(Items from a dataset)
↓

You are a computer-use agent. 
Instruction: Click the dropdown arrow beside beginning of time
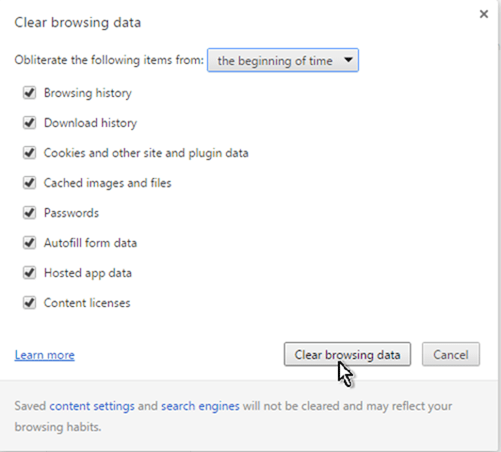tap(348, 60)
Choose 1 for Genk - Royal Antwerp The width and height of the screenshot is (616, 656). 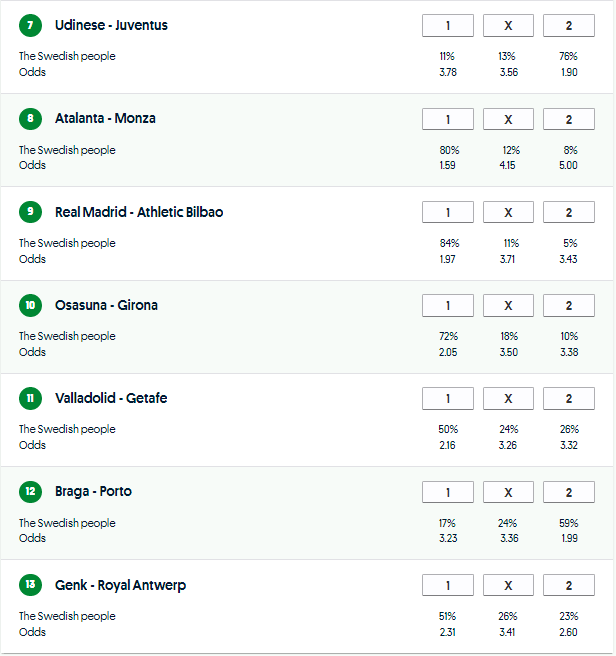coord(448,586)
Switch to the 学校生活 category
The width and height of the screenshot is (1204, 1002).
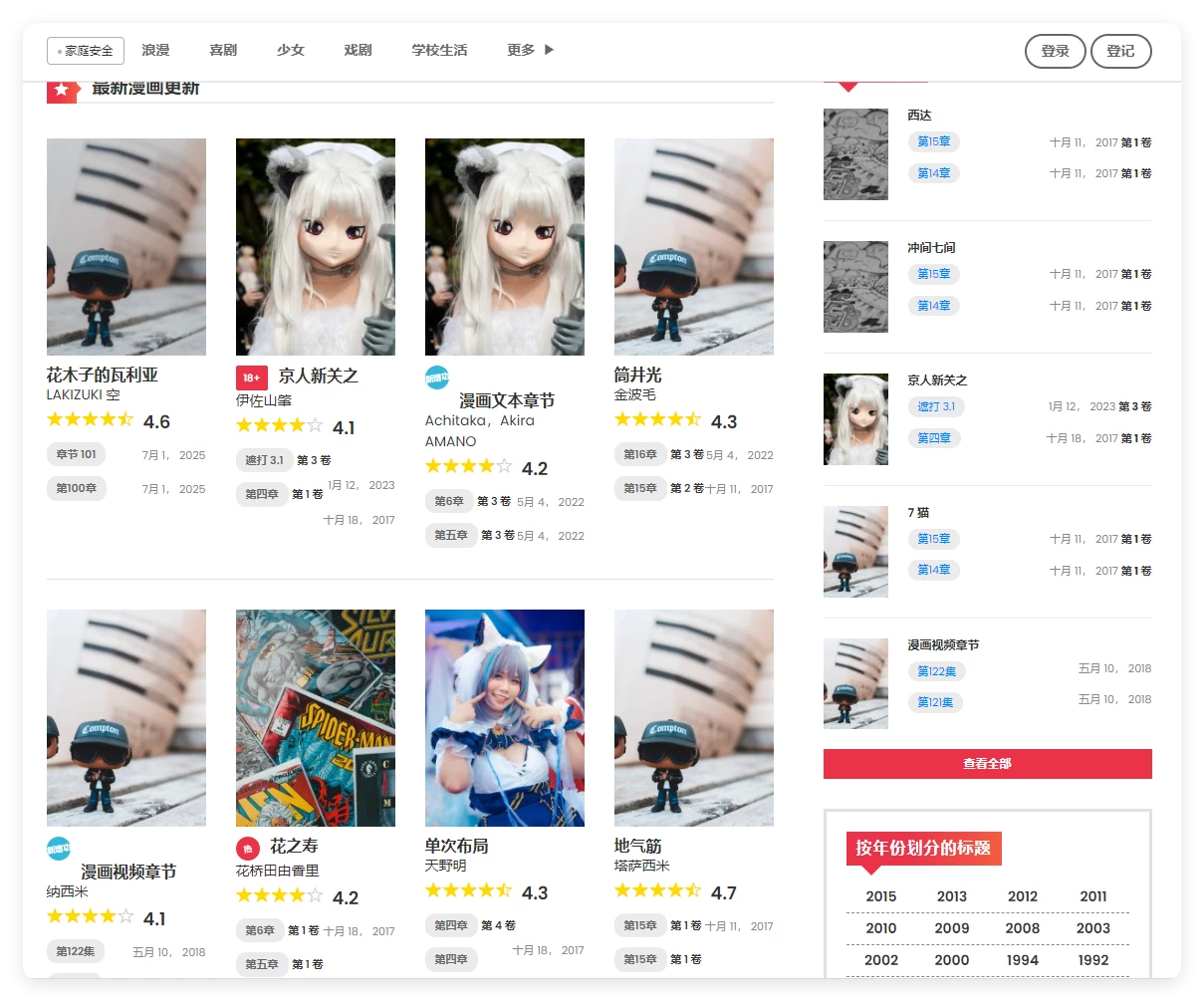(439, 49)
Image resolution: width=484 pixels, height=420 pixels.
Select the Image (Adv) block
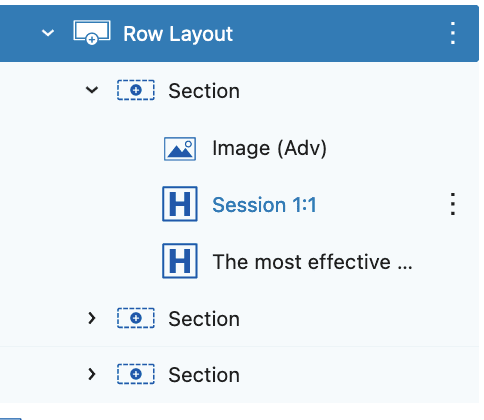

↑

▸ Your goal:
Exactly the lines from the line with "Switch to the 学校生活 category" through the end of the data are to be reproduced, and no picture is to be included.

▸ Answer area:
Switch to the 学校生活 category
The width and height of the screenshot is (1204, 1002).
(439, 49)
Image resolution: width=484 pixels, height=420 pixels.
Select the Image (Adv) block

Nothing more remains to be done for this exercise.